» **Exercise details**: Rewrite the entries from the start through the line with "Action: click(39, 146)", changing every "Task" to "Instruction" and leaving everything else untouched. Omit the pictures from your version.
┄┄┄┄┄┄
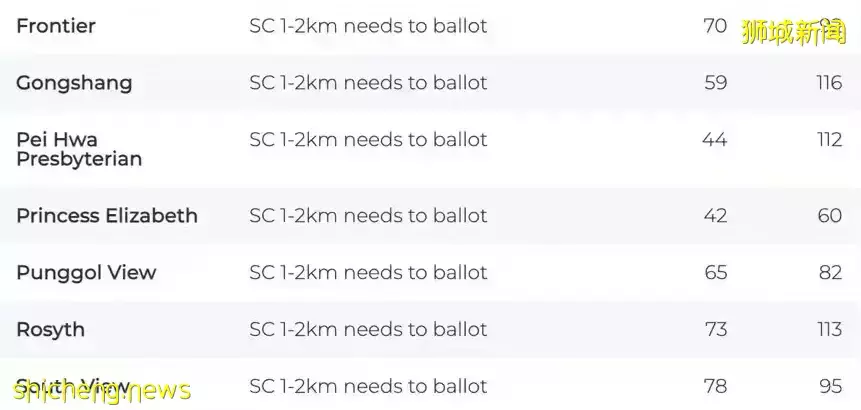Select Rosyth's SC 1-2km ballot status
The image size is (861, 410).
coord(368,330)
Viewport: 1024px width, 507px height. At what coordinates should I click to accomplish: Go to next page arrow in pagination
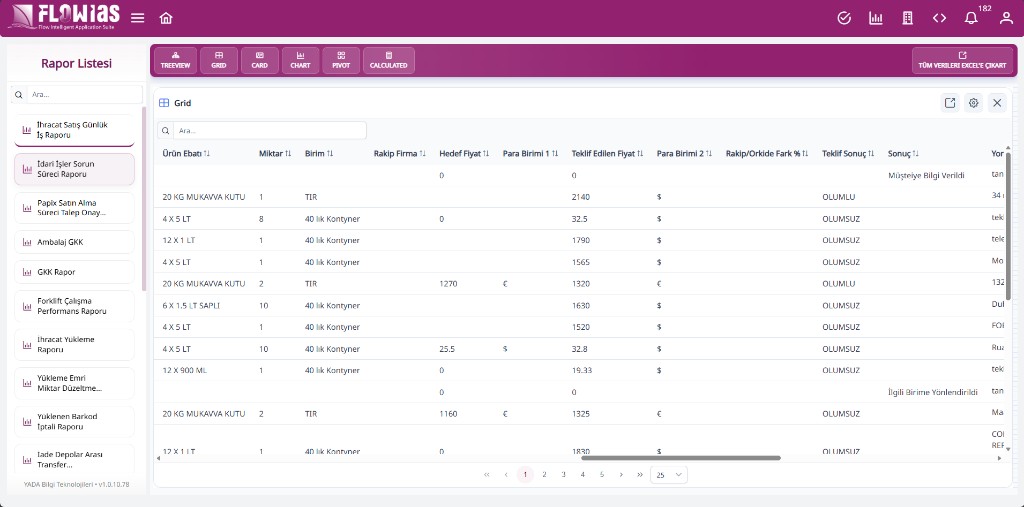click(621, 475)
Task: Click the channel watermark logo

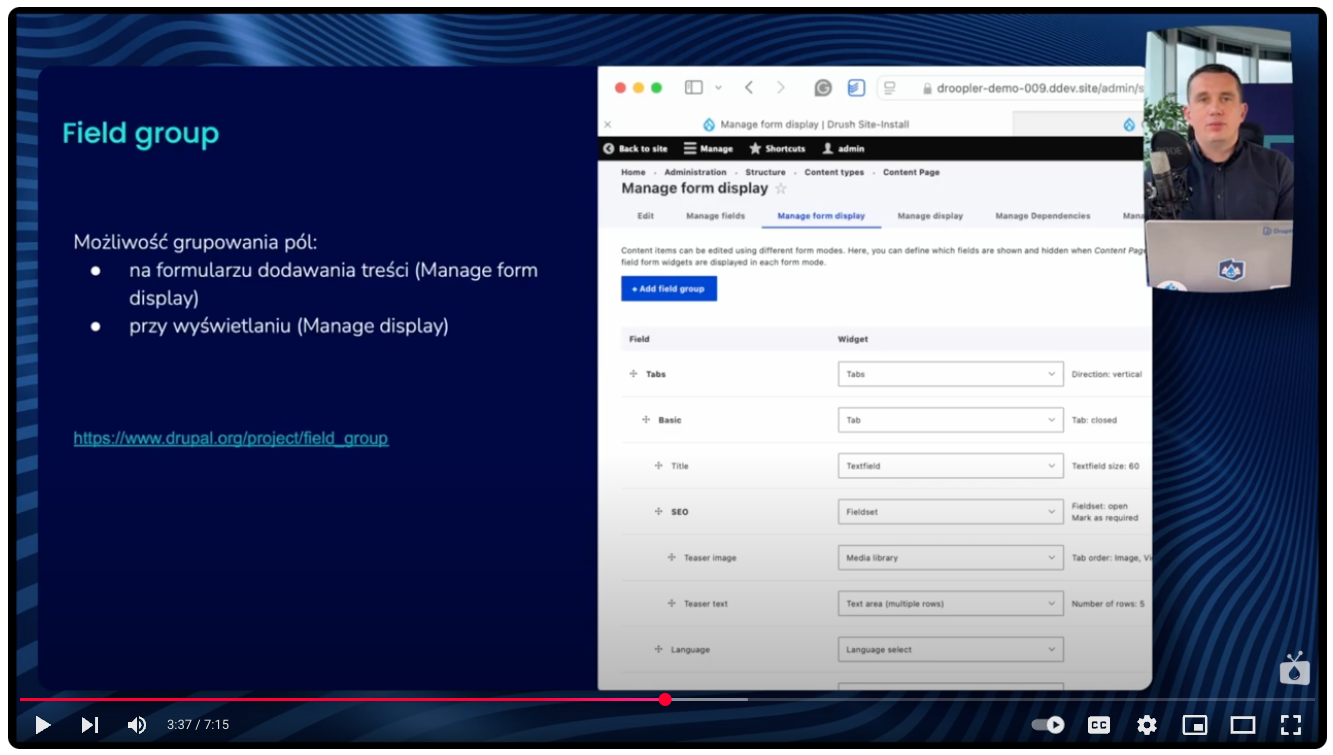Action: (x=1294, y=669)
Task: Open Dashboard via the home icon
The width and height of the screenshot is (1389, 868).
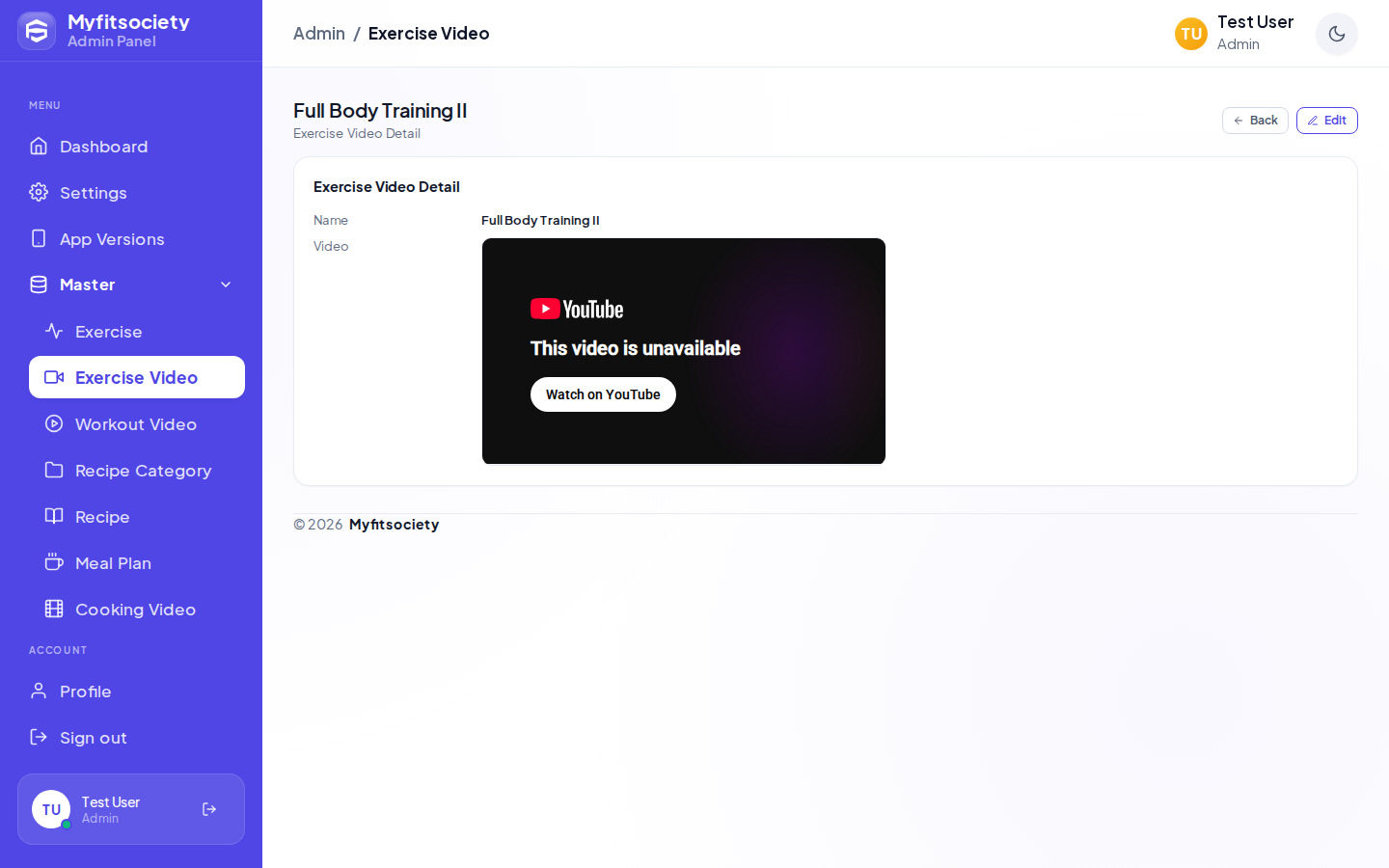Action: click(39, 146)
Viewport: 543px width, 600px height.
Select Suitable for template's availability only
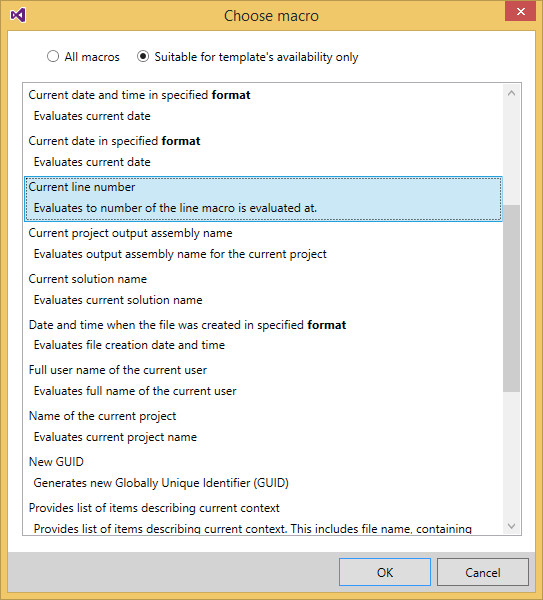pos(143,57)
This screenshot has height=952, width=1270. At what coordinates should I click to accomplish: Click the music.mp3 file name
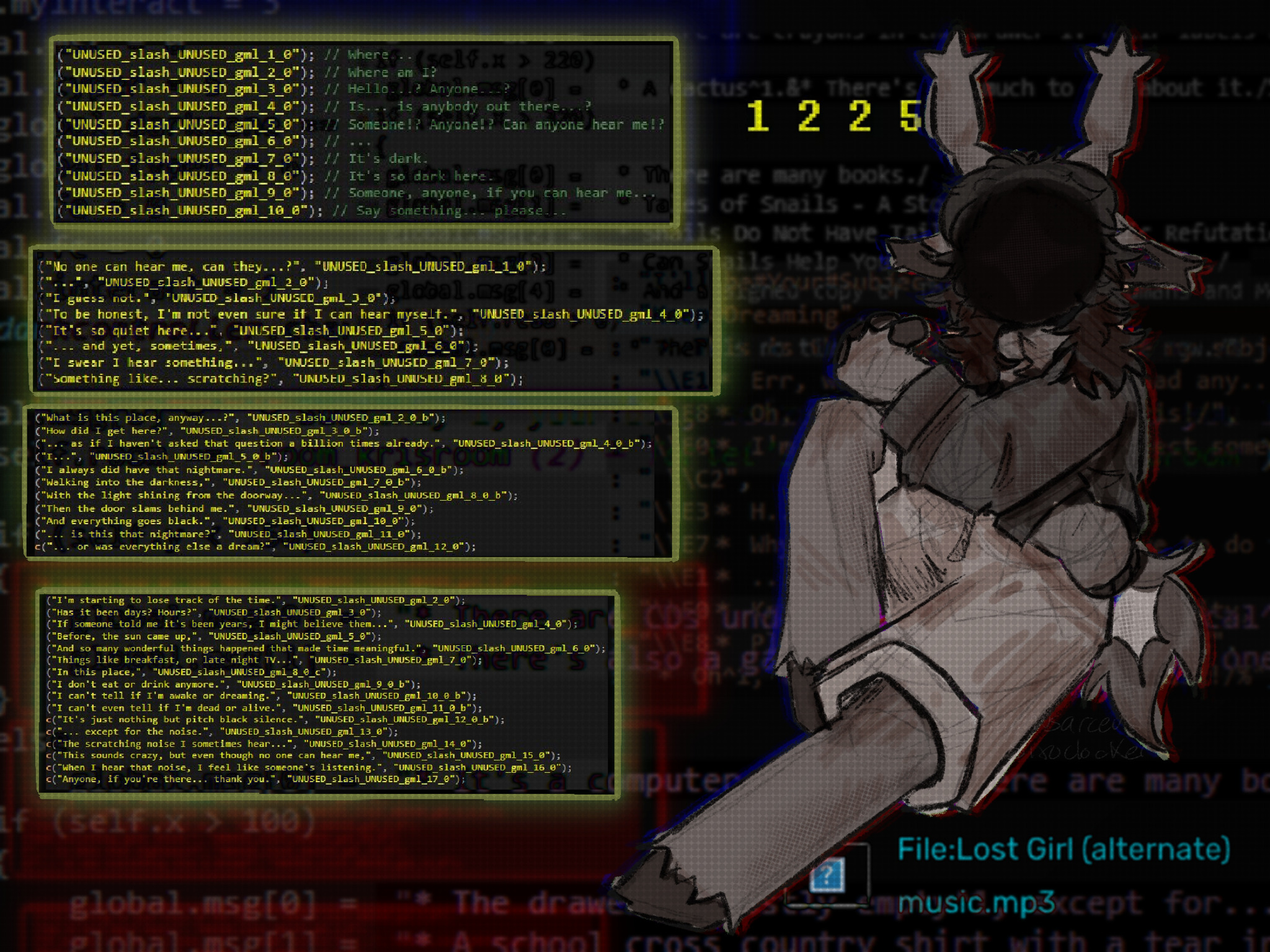point(976,902)
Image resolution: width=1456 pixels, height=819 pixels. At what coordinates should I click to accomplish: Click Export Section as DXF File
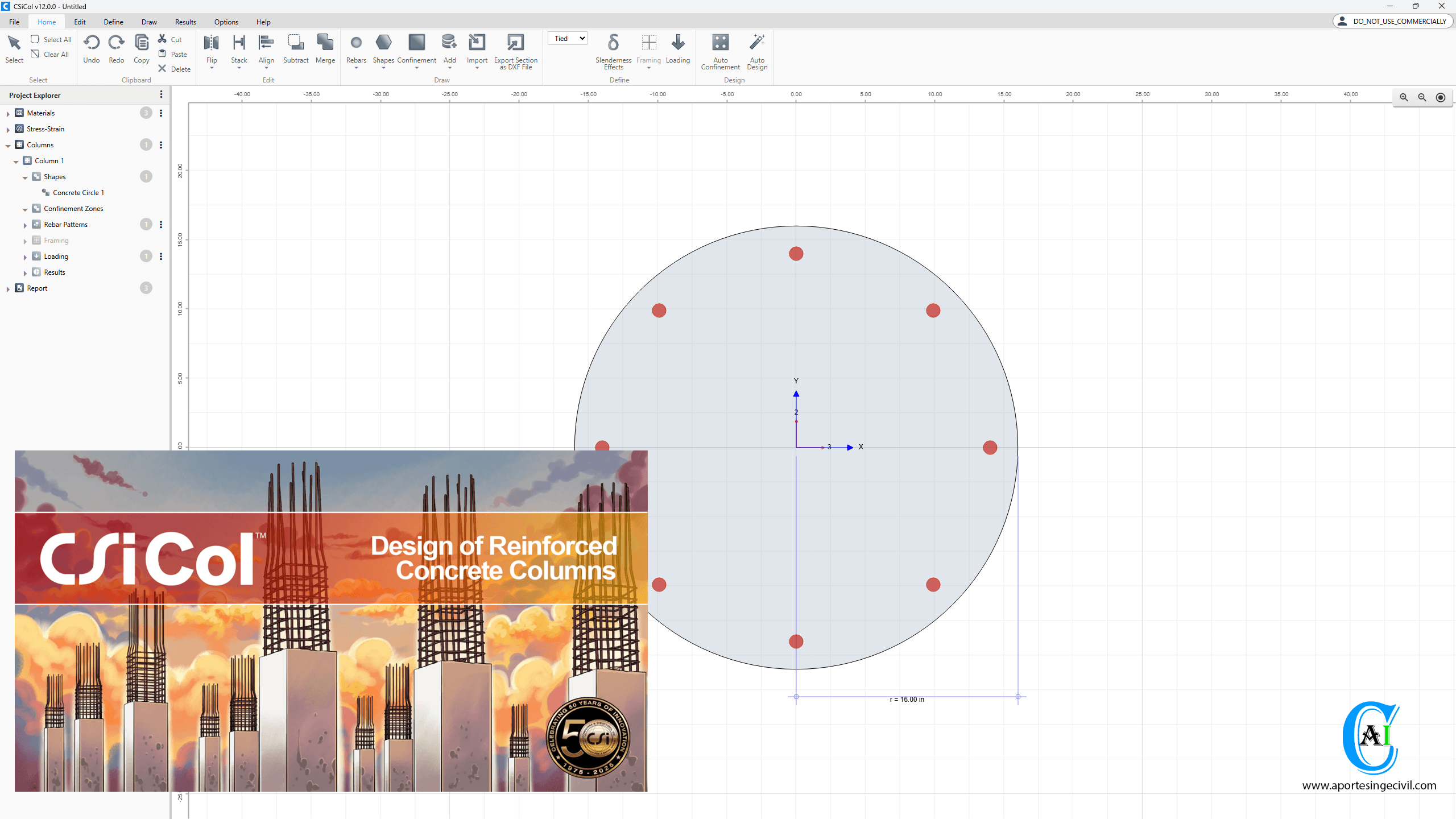click(x=515, y=43)
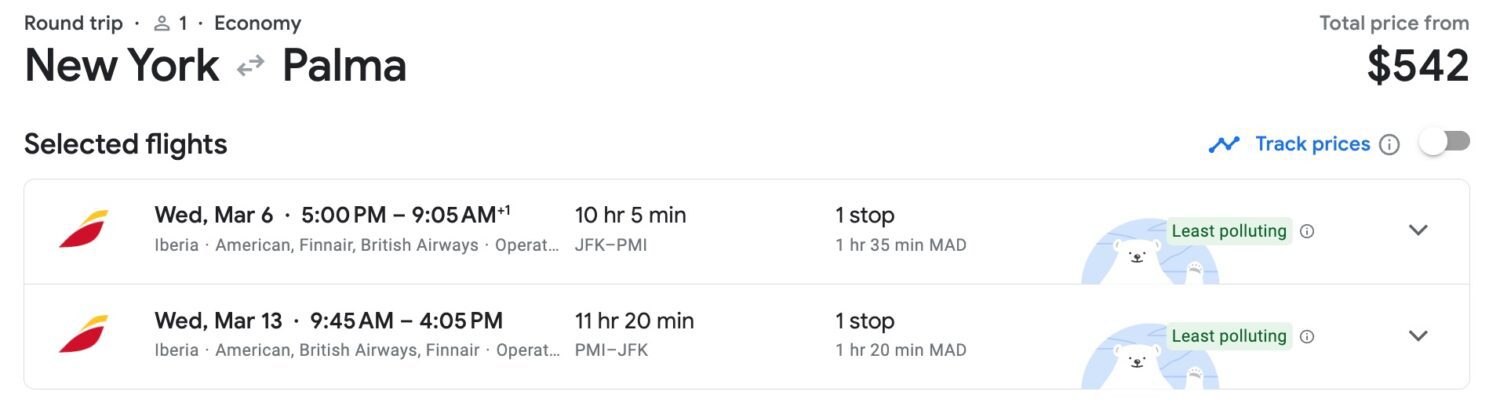Click the Iberia logo on Mar 6 flight

[83, 229]
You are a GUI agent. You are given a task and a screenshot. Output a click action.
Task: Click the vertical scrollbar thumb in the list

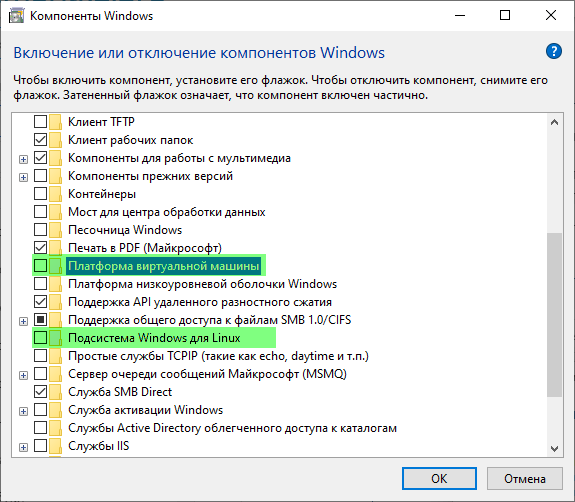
┄┄┄┄┄┄
» **Output**:
Select Rosyth's SC 1-2km ballot status
The image size is (861, 410).
coord(368,330)
Viewport: 1024px width, 507px height. At what coordinates should I click to accomplish: Go to next page arrow in pagination
click(621, 475)
Instruction: Click the channel watermark logo

Action: (x=1294, y=669)
Instruction: Open Dashboard via the home icon
The width and height of the screenshot is (1389, 868).
Action: click(39, 146)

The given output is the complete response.